The government launched a panel Thursday to streamline the operations of beleaguered Tokyo Electric Power Co. and evaluate its financial assets as it prepares to pay massive compensation for the crisis at the Fukushima No. 1 nuclear plant.
Tepco has already announced plans to sell assets, including real estate and securities, worth about ¥600 billion, except for those necessary for its power business, and cut operating costs by about ¥500 billion.
The panel will review its plans and possibly its corporate pension situation as well.
Headed by lawyer Kazuhiko Shimokobe, the panel will put a report together in September.
Shimokobe said the panel is unlikely to consider sales related to Tepco’s power generation and distribution businesses for now.
But “it is possible to propose it as a long-term issue,” he told a news conference after the panel’s first meeting.
Prime Minister Naoto Kan told the panel to thoroughly scrutinize Tepco’s operations and assets to reduce the public burden in the form of higher electricity charges or the use of tax revenues to pay redress.
Shimokobe didn’t clarify whether some burden on the public will be unavoidable.
The panel has four other members who are company managers or financial experts — Yoshiyuki Kasai, chairman of Central Japan Railway Co. (JR Tokai); Mami Indo, senior managing director of Daiwa Institute of Research; Toshihiro Matsumura, a professor at the University of Tokyo; and Hirokazu Yoshikawa, CEO of Dowa Holdings Co.
In its next meeting, the panel will hold a session with top Tepco officials about the utility’s management situation.
The Kan Cabinet on Tuesday approved a bill to help Tepco pay the compensation payments, which are expected to reach trillions of yen, by establishing an institution that will provide financial support to the utility.

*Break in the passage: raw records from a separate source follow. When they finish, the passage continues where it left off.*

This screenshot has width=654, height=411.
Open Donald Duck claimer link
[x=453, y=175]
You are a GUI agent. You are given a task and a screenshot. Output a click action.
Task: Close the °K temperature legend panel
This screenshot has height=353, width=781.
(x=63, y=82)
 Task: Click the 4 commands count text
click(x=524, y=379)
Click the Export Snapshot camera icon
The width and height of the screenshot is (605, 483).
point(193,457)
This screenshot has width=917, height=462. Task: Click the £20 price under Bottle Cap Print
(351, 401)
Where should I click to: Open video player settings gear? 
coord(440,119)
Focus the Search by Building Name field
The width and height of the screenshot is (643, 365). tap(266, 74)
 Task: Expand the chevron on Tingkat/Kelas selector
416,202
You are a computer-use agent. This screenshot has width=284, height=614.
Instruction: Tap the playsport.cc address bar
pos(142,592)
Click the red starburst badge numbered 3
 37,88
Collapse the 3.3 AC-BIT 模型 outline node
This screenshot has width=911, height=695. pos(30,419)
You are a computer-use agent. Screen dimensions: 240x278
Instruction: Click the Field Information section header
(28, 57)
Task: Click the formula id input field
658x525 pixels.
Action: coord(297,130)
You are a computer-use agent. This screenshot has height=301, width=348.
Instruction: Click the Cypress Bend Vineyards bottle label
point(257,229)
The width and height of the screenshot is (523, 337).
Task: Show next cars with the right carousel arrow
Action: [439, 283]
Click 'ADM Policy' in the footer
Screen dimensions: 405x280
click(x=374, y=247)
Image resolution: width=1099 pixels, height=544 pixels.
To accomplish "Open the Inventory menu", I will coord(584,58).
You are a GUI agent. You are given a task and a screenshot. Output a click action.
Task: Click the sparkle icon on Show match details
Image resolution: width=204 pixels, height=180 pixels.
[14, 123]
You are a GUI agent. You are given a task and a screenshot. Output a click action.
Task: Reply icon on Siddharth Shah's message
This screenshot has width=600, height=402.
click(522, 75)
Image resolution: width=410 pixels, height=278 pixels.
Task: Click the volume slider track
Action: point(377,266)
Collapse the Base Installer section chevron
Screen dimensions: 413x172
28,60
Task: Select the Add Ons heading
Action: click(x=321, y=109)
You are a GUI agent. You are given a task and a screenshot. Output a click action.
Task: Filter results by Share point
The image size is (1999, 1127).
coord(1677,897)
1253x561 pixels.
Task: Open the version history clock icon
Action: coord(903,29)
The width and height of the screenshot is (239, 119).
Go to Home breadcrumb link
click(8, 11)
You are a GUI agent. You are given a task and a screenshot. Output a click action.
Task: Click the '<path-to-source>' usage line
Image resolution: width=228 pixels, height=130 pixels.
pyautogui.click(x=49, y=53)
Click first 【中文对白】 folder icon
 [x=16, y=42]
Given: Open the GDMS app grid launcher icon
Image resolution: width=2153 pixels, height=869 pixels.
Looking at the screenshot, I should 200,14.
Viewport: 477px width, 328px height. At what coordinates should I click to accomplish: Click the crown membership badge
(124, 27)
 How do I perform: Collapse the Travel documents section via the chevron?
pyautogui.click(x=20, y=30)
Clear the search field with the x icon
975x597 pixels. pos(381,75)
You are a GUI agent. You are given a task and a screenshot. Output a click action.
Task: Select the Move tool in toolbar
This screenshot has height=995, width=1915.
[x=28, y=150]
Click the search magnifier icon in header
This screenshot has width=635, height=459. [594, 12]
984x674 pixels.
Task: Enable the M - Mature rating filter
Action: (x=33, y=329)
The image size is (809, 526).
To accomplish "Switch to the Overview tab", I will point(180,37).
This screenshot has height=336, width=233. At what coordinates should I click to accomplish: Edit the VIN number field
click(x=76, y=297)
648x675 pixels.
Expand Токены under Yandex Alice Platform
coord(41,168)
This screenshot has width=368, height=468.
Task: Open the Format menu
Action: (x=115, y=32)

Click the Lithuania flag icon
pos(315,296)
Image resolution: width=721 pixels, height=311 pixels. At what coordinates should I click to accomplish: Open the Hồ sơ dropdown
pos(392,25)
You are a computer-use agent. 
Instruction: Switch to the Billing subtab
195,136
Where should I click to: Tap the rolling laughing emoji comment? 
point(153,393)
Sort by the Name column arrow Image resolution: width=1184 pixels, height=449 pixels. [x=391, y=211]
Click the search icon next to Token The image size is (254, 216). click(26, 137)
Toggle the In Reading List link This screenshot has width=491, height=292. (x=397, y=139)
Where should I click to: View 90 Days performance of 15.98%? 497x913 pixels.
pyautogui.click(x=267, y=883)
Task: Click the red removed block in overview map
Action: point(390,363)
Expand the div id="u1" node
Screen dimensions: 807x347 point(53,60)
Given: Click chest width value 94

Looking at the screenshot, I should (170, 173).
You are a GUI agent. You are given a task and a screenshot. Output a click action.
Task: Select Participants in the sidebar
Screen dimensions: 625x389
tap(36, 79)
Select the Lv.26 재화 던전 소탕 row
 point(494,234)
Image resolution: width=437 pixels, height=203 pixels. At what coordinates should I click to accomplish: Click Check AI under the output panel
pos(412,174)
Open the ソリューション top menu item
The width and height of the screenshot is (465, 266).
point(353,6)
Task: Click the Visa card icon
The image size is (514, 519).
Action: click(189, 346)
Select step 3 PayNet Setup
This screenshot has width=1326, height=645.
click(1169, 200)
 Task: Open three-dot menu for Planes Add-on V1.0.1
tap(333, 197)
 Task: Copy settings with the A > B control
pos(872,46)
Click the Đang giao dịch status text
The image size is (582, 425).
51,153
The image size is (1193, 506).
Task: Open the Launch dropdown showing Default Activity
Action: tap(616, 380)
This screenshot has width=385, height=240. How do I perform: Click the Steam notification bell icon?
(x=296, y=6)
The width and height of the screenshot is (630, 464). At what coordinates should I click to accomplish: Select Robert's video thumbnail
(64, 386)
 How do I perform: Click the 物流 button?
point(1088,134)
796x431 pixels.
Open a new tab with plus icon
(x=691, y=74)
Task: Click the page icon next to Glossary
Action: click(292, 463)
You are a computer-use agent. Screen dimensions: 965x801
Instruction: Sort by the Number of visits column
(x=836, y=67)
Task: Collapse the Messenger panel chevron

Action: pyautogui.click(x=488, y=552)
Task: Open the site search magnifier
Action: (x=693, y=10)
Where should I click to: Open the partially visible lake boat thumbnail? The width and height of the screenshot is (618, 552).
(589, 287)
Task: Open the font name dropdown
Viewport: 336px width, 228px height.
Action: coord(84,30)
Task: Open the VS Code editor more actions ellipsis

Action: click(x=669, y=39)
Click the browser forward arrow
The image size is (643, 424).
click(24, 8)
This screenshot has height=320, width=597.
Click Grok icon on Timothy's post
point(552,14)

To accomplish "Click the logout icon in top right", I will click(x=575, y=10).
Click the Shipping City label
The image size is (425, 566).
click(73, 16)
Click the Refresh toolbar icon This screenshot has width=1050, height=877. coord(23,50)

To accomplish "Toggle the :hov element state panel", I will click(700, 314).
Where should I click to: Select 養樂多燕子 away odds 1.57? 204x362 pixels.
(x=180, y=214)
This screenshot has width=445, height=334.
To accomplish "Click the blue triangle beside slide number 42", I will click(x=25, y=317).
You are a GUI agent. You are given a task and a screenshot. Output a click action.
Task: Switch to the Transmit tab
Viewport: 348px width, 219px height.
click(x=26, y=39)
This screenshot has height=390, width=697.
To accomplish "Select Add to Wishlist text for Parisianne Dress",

Because of the nuclear crisis, Tepco posted a record net loss of ¥1.24 trillion for fiscal 2010.
IAEA compensation talks
The International Atomic Energy Agency will agree on the need for an international framework for compensation relating to nuclear plant accidents at an upcoming ministerial meeting in Vienna, a final draft statement showed Wednesday.
A paragraph referring to “the need for a global liability regime” following such incidents was added in the draft statement, apparently in light of the Fukushima No. 1 nuclear plant crisis.
According to the draft, the IAEA calls for establishment of a framework whereby a state affected by a nuclear accident in a foreign country can be provided with “appropriate compensation for nuclear damage.”
Participants in the ministerial talks are expected to adopt the draft as their statement as early as Monday, the opening day of the five-day conference in Vienna.
According to the Japan Atomic Industrial Forum, the Vienna Convention on Civil Liability for Nuclear Damage and the Convention on Supplementary Compensation for Nuclear Damage exist as international frameworks to address compensation for damage arising from a nuclear accident.
But the former convention binds only around 30 countries, including those in Eastern and Central Europe, while the latter, binding the U.S. and three other countries, has yet to take effect.